May we all continue to have eyes to see…
bringing life into longed-for view
turning bare branches into clouds
then… making snowfalls on windy days
petals from the blooming trees
where do they go?
soft and small and delicate
deep dimples and precious pats
then… stretching, slimming, learning skills
baby feet and hands
where do they go?
understanding someone else completely
thinking each other’s thoughts
then… spending long days in hospital stays
years of married life together
where do they go?
I am a procrastinator of the highest order and I am NOT proud of it. I hope that admitting my problem the first step towards a remedy and cure.
- Sometimes I put off things simply because they are things I don’t want to do.
- Sometimes it is because I don’t feel capable of doing them well – yes, I am a perfectionist too.
- And sometimes I don’t do things in a timely manner because I run out of time – I plan too much and aim to high.
Yet I continue to be a list maker and I derive much satisfaction from crossing things off that list.
Yes! What a good feeling to get things done!
But I often do certain things and “hold on to” other things on my list that I am procrastinating finishing. These tasks appear day after day on the daily list. So even though I am completing some items and feeling good about that, this masks the fact that I am still putting off other undesirable jobs. Ugh.
So that’s my admission. Now… I need to get to work on some things that MUST be done!
never quite enough
management is not my gift
slips away too fast
Every year on Good Friday I am reminded of what my mother used to say: “It’s Friday… but Sunday’s coming!”
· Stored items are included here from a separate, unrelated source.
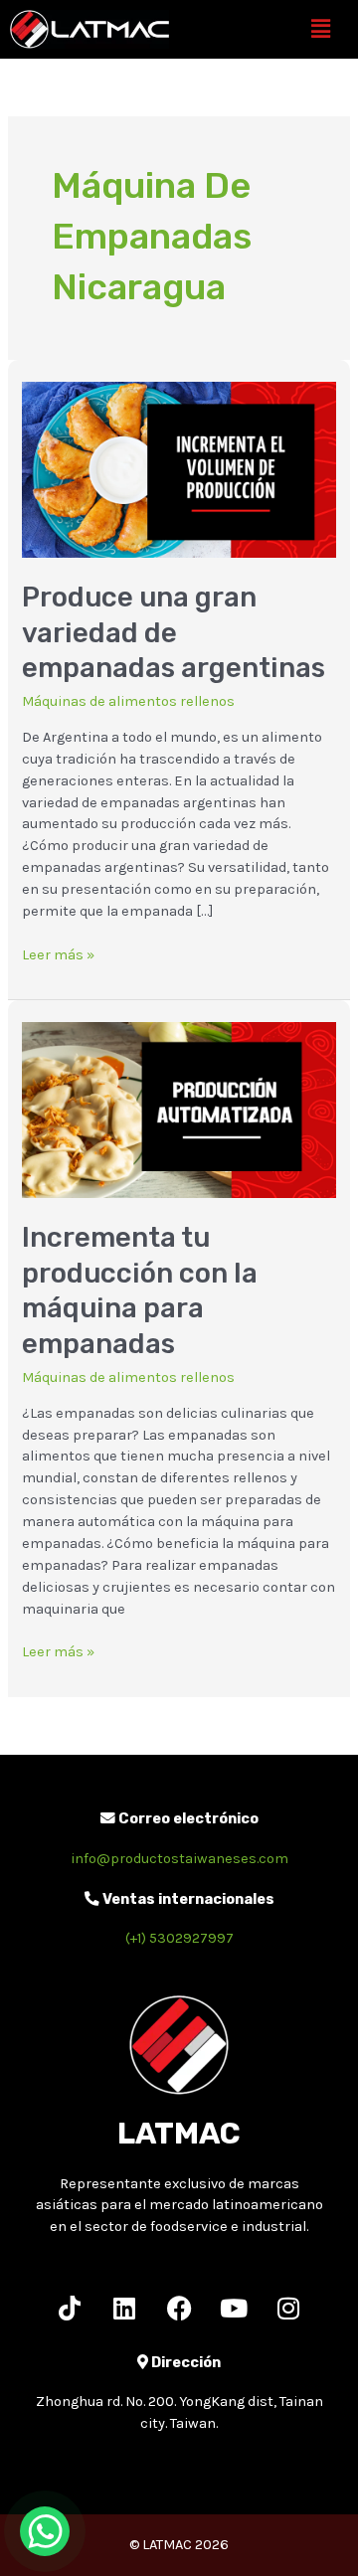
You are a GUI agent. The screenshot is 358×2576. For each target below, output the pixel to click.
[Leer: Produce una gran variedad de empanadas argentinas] (178, 468)
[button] (321, 29)
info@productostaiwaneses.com (179, 1858)
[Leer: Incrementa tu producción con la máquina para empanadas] (178, 1109)
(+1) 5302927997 (179, 1938)
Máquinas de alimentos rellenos (128, 701)
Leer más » (58, 954)
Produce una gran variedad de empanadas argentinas (173, 632)
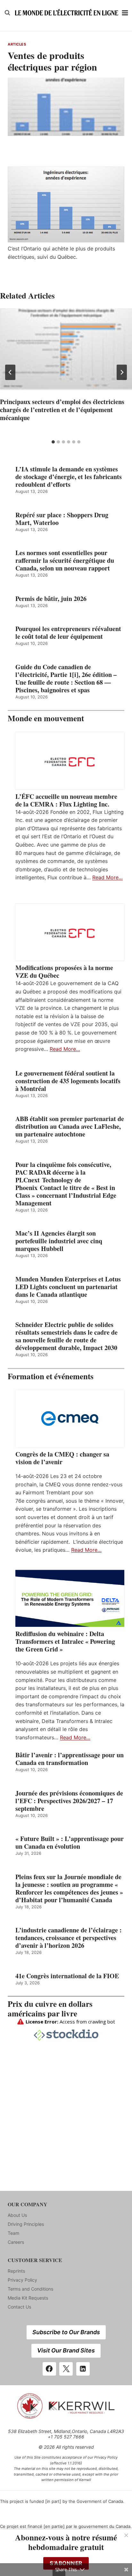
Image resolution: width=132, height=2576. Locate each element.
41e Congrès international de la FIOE (67, 1976)
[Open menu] (125, 12)
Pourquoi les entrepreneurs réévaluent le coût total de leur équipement (68, 632)
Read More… (107, 877)
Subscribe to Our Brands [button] (66, 2332)
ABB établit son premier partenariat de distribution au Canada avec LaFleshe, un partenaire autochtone (69, 1126)
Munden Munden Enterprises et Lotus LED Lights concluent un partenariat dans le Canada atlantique (68, 1286)
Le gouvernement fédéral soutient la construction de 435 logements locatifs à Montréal (67, 1081)
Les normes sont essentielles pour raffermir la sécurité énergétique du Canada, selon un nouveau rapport (64, 560)
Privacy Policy (22, 2280)
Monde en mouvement (46, 718)
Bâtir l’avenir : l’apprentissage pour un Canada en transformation (69, 1759)
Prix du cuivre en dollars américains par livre (50, 2008)
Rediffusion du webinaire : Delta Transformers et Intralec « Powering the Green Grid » (65, 1641)
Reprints (16, 2271)
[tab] (53, 441)
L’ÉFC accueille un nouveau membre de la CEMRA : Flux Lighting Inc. (66, 800)
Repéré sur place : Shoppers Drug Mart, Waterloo (61, 519)
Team (13, 2233)
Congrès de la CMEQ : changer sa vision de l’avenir (62, 1458)
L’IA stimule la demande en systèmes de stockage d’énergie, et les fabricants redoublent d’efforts (68, 476)
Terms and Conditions (30, 2289)
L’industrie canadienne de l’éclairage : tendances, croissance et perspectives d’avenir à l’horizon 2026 (68, 1937)
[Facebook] (49, 2369)
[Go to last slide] (10, 372)
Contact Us (19, 2307)
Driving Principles (26, 2224)
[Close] (126, 2535)
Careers (16, 2242)
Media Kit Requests (28, 2298)
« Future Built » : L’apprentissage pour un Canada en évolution (69, 1842)
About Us (17, 2215)
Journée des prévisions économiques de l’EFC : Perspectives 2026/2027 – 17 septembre (69, 1800)
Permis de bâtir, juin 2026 (51, 599)
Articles (17, 44)
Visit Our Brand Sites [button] (66, 2350)
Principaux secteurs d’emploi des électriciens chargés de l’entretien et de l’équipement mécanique (62, 409)
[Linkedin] (83, 2369)
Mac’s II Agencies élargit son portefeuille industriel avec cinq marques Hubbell (58, 1241)
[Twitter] (66, 2369)
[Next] (122, 372)
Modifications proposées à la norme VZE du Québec (64, 971)
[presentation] (66, 352)
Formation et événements (51, 1376)
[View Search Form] (7, 13)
My 95 year old uncle has been in the hospital for the past two weeks. He went in having difficulty breathing due to fluid build up on his very damaged heart. After that was addressed and my aunt was preparing to take him home via a stay in the local Life Care nursing facility, it was determined that he had a kink in his intestine and needed surgery. At age 95 with a very bad heart! But there was really no other way. In the moments before they took him, the family said all the things you say when you are not sure that you will see someone again. But he came through the surgery splendidly and has healed from that remarkably well.
Last week the fluid built up around his heart again, and he was transferred in the middle of the night to ICU. Once again, the fluid was reduced, yet he continues to have trouble sleeping and refuses to eat. But somehow he is getting stronger every day, going for (short) walks and using his iPad to check on current events.
This morning as we sat down in church I received my morning phone call from my aunt. Standing out in the vestibule I rejoiced to hear that the night had been a good one, he was having pancakes for breakfast, and he was moving to a “regular” room today from ICU. Hallelujah!
My uncle has a long way to go and a new lifestyle to adjust to. My aunt knows each moment is precious because the next ones are not (not ever) guaranteed. But today was a small Easter miracle for our family, and we are thankful.